Some people are even concerned about the opportunities taken from unborn people, who might be born thanks to the resources freed up if we kept dying of aging instead. According to this line of thinking, living, breathing human beings should give up not only their lives but also their good health so that some unspecified, imaginary people may be born. This isn’t even putting the cart before the horse; this is putting the cart before the horse before carts were invented, before anything vaguely resembling horses ever evolved, and before the concept of “before” was ever thought up for the first time.
The number of different people that could, in theory, ever be born is astronomical, and just picking one partner over another to have children with immediately “takes opportunity” from a myriad of them. The factors that lead to someone being or not being born are innumerable, and there’s no hope that any choice you make will not lead to a hypothetical someone missing the birth train. By the way, as far as we know, there are no unborn people dwelling on the fact that they don’t exist, so perhaps we can remove this from our list of things worth losing sleep over.
And the winner is…
So, who’s more important? Individuals or humanity? It should be clear by now that we’d better think in terms of individuals. This is not to say that one’s own benefit should come at everyone else’s expense; not many people would sleep soundly if they had to choose between their own lives and those of everyone else. If they chose to sacrifice themselves, it would hardly be to preserve the species; more likely, they’d do it to avoid sacrificing so many other individuals.
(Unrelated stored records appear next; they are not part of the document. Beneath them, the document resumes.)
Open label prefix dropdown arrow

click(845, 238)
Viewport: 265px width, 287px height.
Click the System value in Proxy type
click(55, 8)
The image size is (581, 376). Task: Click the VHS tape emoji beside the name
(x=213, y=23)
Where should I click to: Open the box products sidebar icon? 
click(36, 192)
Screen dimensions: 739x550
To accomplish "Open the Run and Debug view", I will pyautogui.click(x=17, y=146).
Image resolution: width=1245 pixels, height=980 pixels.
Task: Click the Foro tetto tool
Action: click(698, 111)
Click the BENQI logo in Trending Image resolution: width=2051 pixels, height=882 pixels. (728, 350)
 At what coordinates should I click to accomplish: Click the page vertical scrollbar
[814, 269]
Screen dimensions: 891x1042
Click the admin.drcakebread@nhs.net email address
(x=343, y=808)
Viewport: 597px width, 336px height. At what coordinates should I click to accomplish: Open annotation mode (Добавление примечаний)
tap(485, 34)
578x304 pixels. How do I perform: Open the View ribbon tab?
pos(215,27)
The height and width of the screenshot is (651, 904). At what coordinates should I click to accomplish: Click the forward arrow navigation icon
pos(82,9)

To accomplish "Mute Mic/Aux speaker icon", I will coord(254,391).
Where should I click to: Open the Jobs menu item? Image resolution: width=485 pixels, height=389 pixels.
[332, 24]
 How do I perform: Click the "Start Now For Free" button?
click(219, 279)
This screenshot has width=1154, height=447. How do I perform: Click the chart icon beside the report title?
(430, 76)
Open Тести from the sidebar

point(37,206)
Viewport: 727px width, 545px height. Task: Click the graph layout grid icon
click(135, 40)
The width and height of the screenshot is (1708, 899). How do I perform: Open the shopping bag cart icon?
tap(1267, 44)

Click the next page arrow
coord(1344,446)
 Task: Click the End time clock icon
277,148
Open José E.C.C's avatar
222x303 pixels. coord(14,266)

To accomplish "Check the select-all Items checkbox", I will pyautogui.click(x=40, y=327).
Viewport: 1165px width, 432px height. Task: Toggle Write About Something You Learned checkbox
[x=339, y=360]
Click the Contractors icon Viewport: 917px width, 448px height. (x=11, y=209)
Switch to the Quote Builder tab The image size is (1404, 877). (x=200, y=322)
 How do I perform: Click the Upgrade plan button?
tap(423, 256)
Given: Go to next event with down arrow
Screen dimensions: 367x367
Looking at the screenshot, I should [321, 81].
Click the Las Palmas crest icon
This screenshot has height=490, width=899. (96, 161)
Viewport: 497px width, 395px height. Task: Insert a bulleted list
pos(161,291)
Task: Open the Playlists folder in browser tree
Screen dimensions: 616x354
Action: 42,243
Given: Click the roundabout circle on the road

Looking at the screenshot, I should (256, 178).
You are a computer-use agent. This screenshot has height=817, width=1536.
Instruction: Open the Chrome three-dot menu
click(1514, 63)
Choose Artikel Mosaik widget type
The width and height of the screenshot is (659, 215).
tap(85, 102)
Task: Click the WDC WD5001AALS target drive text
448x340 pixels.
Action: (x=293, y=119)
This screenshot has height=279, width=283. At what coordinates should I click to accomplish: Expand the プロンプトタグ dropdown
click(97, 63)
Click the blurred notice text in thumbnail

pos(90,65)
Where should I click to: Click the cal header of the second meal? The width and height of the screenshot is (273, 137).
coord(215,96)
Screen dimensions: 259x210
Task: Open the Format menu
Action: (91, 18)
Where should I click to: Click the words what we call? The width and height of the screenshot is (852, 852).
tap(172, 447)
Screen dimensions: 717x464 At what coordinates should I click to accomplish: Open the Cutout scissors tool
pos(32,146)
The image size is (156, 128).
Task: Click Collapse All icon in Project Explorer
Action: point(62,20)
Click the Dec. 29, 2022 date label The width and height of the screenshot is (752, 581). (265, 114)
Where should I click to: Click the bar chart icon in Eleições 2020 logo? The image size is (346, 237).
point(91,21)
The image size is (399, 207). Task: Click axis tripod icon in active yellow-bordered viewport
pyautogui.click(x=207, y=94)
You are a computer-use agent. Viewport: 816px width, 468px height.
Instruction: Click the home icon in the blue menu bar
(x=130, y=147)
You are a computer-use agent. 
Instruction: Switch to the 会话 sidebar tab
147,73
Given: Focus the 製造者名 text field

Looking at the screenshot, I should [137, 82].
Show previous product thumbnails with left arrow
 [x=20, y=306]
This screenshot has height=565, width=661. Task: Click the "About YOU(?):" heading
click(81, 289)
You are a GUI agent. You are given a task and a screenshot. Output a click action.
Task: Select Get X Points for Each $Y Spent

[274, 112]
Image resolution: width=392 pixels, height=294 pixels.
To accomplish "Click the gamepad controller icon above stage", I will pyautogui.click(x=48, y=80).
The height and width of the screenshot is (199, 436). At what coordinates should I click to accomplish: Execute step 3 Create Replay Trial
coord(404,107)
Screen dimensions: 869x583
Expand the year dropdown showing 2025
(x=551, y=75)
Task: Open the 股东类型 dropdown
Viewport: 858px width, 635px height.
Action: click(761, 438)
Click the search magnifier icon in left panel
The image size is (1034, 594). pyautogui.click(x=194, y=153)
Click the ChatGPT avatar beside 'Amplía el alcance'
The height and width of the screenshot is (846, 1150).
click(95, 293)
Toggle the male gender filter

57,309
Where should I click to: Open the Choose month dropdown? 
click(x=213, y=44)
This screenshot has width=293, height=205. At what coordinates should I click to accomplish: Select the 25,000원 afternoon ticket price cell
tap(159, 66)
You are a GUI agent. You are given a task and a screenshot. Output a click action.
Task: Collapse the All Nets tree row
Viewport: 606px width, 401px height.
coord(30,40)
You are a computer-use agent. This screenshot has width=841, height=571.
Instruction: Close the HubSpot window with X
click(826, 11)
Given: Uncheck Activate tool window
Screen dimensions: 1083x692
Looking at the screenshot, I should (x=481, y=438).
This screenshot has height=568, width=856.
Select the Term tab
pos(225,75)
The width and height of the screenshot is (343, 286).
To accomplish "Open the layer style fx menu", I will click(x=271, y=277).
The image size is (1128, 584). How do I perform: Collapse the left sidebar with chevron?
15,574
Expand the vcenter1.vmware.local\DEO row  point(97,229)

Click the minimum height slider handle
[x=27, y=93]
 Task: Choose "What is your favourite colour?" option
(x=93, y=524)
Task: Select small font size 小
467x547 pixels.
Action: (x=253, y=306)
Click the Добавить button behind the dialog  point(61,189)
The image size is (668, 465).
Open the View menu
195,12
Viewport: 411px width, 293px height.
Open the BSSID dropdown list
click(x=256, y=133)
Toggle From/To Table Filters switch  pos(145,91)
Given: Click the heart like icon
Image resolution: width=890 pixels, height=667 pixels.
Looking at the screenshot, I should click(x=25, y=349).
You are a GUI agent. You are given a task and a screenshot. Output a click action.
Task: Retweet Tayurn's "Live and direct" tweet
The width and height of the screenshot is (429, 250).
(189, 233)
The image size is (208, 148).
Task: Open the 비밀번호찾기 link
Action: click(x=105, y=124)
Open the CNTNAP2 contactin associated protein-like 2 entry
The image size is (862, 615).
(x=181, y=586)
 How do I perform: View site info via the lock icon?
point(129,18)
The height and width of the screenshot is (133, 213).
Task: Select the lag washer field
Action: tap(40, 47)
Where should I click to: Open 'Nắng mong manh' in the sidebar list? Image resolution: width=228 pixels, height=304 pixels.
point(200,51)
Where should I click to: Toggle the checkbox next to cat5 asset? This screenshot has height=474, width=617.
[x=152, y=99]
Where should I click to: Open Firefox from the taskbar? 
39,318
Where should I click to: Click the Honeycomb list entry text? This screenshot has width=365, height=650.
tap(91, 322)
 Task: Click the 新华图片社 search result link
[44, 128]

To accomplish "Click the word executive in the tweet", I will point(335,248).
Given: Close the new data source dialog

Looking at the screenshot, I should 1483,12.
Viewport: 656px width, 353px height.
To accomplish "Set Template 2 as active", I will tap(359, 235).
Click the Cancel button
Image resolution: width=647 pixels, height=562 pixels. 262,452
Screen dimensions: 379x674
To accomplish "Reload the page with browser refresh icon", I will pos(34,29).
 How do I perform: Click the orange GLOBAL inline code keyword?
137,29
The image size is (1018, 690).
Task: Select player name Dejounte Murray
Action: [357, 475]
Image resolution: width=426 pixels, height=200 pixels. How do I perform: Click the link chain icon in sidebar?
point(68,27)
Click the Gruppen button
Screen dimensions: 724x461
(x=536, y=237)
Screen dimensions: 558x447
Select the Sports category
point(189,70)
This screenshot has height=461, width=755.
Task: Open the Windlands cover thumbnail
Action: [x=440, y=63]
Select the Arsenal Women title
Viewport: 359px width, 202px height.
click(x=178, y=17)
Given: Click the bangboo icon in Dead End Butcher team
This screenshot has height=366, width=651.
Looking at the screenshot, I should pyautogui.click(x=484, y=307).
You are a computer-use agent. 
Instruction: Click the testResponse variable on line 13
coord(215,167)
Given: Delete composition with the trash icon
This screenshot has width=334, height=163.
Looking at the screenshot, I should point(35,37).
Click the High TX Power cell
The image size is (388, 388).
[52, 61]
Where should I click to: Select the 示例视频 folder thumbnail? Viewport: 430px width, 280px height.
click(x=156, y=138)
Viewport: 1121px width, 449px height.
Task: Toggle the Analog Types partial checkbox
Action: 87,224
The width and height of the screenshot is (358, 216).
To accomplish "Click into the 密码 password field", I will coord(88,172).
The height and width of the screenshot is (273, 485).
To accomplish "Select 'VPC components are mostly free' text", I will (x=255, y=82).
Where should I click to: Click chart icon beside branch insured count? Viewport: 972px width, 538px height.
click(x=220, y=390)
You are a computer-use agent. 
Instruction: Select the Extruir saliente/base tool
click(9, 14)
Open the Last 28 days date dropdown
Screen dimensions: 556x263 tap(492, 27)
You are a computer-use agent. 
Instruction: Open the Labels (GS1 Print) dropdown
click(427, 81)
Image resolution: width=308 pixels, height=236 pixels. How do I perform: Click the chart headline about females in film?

The good of humanity shouldn’t be about maintaining our presence in the universe just for the sake of being here; it should be about the well-being and life quality of the individuals that make up humanity—and when they’re dead, or about to die, individuals aren’t generally doing very well. Being concerned about future generations is both understandable and commendable, but it should not lead us to neglect who’s already here. As long as we exist, and our good is taken care of, the preservation and the good of humanity will be ensured as well; future humans are welcome to join.